# Input:
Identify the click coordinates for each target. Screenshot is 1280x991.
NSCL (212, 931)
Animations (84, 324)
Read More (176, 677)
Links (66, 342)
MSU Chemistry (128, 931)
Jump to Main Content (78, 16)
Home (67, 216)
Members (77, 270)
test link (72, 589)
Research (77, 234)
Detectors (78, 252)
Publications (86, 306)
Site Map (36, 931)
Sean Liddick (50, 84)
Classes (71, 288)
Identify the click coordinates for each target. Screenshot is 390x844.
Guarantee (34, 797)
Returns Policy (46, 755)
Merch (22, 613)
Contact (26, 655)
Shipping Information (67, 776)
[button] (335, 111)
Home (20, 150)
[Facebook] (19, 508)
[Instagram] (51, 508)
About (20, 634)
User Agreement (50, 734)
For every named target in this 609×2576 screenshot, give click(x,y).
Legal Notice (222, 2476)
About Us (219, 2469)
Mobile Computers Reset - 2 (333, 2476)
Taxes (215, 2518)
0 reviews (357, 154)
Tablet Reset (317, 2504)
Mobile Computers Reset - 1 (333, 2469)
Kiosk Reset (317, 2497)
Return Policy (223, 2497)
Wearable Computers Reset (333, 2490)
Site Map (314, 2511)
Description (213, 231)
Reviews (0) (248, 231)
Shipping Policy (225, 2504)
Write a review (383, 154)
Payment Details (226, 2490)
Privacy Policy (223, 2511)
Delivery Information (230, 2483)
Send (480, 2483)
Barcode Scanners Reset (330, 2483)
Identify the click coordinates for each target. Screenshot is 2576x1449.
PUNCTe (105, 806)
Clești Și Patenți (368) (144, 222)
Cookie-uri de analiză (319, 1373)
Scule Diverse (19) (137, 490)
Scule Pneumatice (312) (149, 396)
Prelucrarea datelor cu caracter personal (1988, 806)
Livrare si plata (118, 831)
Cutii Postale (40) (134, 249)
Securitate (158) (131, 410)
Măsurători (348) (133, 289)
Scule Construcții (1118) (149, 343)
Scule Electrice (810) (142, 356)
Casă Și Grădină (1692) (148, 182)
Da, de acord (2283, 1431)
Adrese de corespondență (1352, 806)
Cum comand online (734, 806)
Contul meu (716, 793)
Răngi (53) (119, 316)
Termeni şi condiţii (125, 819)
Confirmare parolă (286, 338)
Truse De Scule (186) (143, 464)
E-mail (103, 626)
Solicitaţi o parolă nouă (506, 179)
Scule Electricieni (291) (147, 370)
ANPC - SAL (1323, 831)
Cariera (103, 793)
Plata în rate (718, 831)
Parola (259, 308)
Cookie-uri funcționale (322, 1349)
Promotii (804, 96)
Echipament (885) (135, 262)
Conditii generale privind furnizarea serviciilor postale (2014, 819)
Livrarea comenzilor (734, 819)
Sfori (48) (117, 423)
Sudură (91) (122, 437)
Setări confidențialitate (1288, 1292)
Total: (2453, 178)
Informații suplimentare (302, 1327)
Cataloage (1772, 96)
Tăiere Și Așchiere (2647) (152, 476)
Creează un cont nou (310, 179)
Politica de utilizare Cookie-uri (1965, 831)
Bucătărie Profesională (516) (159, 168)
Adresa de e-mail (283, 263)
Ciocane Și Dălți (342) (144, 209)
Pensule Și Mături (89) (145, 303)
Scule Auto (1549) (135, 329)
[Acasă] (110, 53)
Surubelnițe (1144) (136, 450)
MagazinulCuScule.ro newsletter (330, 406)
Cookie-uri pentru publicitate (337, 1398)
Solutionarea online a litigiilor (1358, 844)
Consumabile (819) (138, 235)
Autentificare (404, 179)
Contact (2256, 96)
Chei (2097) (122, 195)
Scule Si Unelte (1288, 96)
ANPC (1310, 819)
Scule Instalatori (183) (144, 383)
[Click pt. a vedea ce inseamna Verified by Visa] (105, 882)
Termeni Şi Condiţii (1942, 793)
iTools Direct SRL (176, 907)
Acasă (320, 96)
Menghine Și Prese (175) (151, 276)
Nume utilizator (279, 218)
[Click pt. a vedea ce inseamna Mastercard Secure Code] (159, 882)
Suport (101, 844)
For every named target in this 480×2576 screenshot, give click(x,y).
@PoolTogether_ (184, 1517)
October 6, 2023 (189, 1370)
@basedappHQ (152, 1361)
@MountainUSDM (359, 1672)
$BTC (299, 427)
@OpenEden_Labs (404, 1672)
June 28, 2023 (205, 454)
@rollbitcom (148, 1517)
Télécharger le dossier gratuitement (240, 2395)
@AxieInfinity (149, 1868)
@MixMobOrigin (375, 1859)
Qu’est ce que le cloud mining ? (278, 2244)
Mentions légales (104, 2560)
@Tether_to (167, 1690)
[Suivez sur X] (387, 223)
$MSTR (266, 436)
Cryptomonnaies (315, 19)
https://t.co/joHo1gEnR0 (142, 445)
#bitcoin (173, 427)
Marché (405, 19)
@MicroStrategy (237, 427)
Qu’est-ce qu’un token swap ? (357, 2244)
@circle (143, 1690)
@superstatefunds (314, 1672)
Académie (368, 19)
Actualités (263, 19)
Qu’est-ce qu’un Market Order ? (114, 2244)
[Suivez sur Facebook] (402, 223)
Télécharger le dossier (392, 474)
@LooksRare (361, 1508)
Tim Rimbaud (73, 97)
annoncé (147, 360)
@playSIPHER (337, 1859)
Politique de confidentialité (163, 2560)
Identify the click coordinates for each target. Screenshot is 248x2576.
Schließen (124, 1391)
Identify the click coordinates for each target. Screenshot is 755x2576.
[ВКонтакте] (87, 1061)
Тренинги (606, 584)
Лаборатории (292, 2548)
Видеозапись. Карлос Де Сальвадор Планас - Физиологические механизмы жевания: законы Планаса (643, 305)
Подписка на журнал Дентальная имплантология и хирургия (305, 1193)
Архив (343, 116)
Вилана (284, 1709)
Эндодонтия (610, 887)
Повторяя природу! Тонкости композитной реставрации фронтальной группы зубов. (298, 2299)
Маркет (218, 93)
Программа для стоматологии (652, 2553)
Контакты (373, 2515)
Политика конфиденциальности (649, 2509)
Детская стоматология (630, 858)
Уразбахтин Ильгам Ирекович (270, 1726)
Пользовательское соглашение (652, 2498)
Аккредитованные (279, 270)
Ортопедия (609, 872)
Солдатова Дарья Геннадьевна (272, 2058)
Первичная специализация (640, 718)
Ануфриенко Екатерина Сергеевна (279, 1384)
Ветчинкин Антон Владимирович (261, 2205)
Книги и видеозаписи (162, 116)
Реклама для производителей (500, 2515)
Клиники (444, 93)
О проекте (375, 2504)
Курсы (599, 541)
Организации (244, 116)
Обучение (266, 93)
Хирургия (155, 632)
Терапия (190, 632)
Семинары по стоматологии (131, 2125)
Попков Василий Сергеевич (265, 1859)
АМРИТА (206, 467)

# What you have to do:
Retype each line of the data exactly as it reads.

# Exercise result:
Identify the click coordinates for each target. Screenshot is 1280x991.
NSCL (212, 931)
Animations (84, 324)
Read More (176, 677)
Links (66, 342)
MSU Chemistry (128, 931)
Jump to Main Content (78, 16)
Home (67, 216)
Members (77, 270)
test link (72, 589)
Research (77, 234)
Detectors (78, 252)
Publications (86, 306)
Site Map (36, 931)
Sean Liddick (50, 84)
Classes (71, 288)
Identify the click coordinates for each target. Screenshot is 390x844.
Guarantee (34, 797)
Returns Policy (46, 755)
Merch (22, 613)
Contact (26, 655)
Shipping Information (67, 776)
[button] (335, 111)
Home (20, 150)
[Facebook] (19, 508)
[Instagram] (51, 508)
About (20, 634)
User Agreement (50, 734)
For every named target in this 609×2576 screenshot, give click(x,y).
Legal Notice (222, 2476)
About Us (219, 2469)
Mobile Computers Reset - 2 (333, 2476)
Taxes (215, 2518)
0 reviews (357, 154)
Tablet Reset (317, 2504)
Mobile Computers Reset - 1 (333, 2469)
Kiosk Reset (317, 2497)
Return Policy (223, 2497)
Wearable Computers Reset (333, 2490)
Site Map (314, 2511)
Description (213, 231)
Reviews (0) (248, 231)
Shipping Policy (225, 2504)
Write a review (383, 154)
Payment Details (226, 2490)
Privacy Policy (223, 2511)
Delivery Information (230, 2483)
Send (480, 2483)
Barcode Scanners Reset (330, 2483)
Identify the click coordinates for each target. Screenshot is 2576x1449.
PUNCTe (105, 806)
Clești Și Patenți (368) (144, 222)
Cookie-uri de analiză (319, 1373)
Scule Diverse (19) (137, 490)
Scule Pneumatice (312) (149, 396)
Prelucrarea datelor cu caracter personal (1988, 806)
Livrare si plata (118, 831)
Cutii Postale (40) (134, 249)
Securitate (158) (131, 410)
Măsurători (348) (133, 289)
Scule Construcții (1118) (149, 343)
Scule Electrice (810) (142, 356)
Casă Și Grădină (1692) (148, 182)
Da, de acord (2283, 1431)
Adrese de corespondență (1352, 806)
Cum comand online (734, 806)
Contul meu (716, 793)
Răngi (53) (119, 316)
Termeni şi condiţii (125, 819)
Confirmare parolă (286, 338)
Truse De Scule (186) (143, 464)
E-mail (103, 626)
Solicitaţi o parolă nouă (506, 179)
Scule Electricieni (291) (147, 370)
ANPC - SAL (1323, 831)
Cariera (103, 793)
Plata în rate (718, 831)
Parola (259, 308)
Cookie-uri funcționale (322, 1349)
Promotii (804, 96)
Echipament (885) (135, 262)
Conditii generale privind furnizarea serviciilor postale (2014, 819)
Livrarea comenzilor (734, 819)
Sfori (48) (117, 423)
Sudură (91) (122, 437)
Setări confidențialitate (1288, 1292)
Total: (2453, 178)
Informații suplimentare (302, 1327)
Cataloage (1772, 96)
Tăiere Și Așchiere (2647) (152, 476)
Creează un cont nou (310, 179)
Politica de utilizare Cookie-uri (1965, 831)
Bucătărie Profesională (516) (159, 168)
Adresa de e-mail (283, 263)
Ciocane Și Dălți (342) (144, 209)
Pensule Și Mături (89) (145, 303)
Scule Auto (1549) (135, 329)
[Acasă] (110, 53)
Surubelnițe (1144) (136, 450)
MagazinulCuScule.ro newsletter (330, 406)
Cookie-uri pentru publicitate (337, 1398)
Solutionarea online a litigiilor (1358, 844)
Consumabile (819) (138, 235)
Autentificare (404, 179)
Contact (2256, 96)
Chei (2097) (122, 195)
Scule Si Unelte (1288, 96)
ANPC (1310, 819)
Scule Instalatori (183) (144, 383)
[Click pt. a vedea ce inseamna Verified by Visa] (105, 882)
Termeni Şi Condiţii (1942, 793)
iTools Direct SRL (176, 907)
Acasă (320, 96)
Menghine Și Prese (175) (151, 276)
Nume utilizator (279, 218)
[Click pt. a vedea ce inseamna Mastercard Secure Code] (159, 882)
Suport (101, 844)
For every named target in this 480×2576 screenshot, give click(x,y).
@PoolTogether_ (184, 1517)
October 6, 2023 (189, 1370)
@basedappHQ (152, 1361)
@MountainUSDM (359, 1672)
$BTC (299, 427)
@OpenEden_Labs (404, 1672)
June 28, 2023 (205, 454)
@rollbitcom (148, 1517)
Télécharger le dossier gratuitement (240, 2395)
@AxieInfinity (149, 1868)
@MixMobOrigin (375, 1859)
Qu’est ce que le cloud mining ? (278, 2244)
Mentions légales (104, 2560)
@Tether_to (167, 1690)
[Suivez sur X] (387, 223)
$MSTR (266, 436)
Cryptomonnaies (315, 19)
https://t.co/joHo1gEnR0 (142, 445)
#bitcoin (173, 427)
Marché (405, 19)
@MicroStrategy (237, 427)
Qu’est-ce qu’un token swap ? (357, 2244)
@circle (143, 1690)
@superstatefunds (314, 1672)
Académie (368, 19)
Actualités (263, 19)
Qu’est-ce qu’un Market Order ? (114, 2244)
[Suivez sur Facebook] (402, 223)
Télécharger le dossier (392, 474)
@LooksRare (361, 1508)
Tim Rimbaud (73, 97)
annoncé (147, 360)
@playSIPHER (337, 1859)
Politique de confidentialité (163, 2560)
Identify the click coordinates for each target. Screenshot is 248x2576.
Schließen (124, 1391)
Identify the click coordinates for each target. Screenshot is 755x2576.
[ВКонтакте] (87, 1061)
Тренинги (606, 584)
Лаборатории (292, 2548)
Видеозапись. Карлос Де Сальвадор Планас - Физиологические механизмы жевания: законы Планаса (643, 305)
Подписка на журнал Дентальная имплантология и хирургия (305, 1193)
Архив (343, 116)
Вилана (284, 1709)
Эндодонтия (610, 887)
Повторяя природу! Тонкости композитной реставрации фронтальной группы зубов. (298, 2299)
Маркет (218, 93)
Программа для стоматологии (652, 2553)
Контакты (373, 2515)
Политика конфиденциальности (649, 2509)
Детская стоматология (630, 858)
Уразбахтин Ильгам Ирекович (270, 1726)
Пользовательское соглашение (652, 2498)
Аккредитованные (279, 270)
Ортопедия (609, 872)
Солдатова Дарья Геннадьевна (272, 2058)
Первичная специализация (640, 718)
Ануфриенко Екатерина Сергеевна (279, 1384)
Ветчинкин Антон Владимирович (261, 2205)
Книги и видеозаписи (162, 116)
Реклама для производителей (500, 2515)
Клиники (444, 93)
О проекте (375, 2504)
Курсы (599, 541)
Организации (244, 116)
Обучение (266, 93)
Хирургия (155, 632)
Терапия (190, 632)
Семинары по стоматологии (131, 2125)
Попков Василий Сергеевич (265, 1859)
АМРИТА (206, 467)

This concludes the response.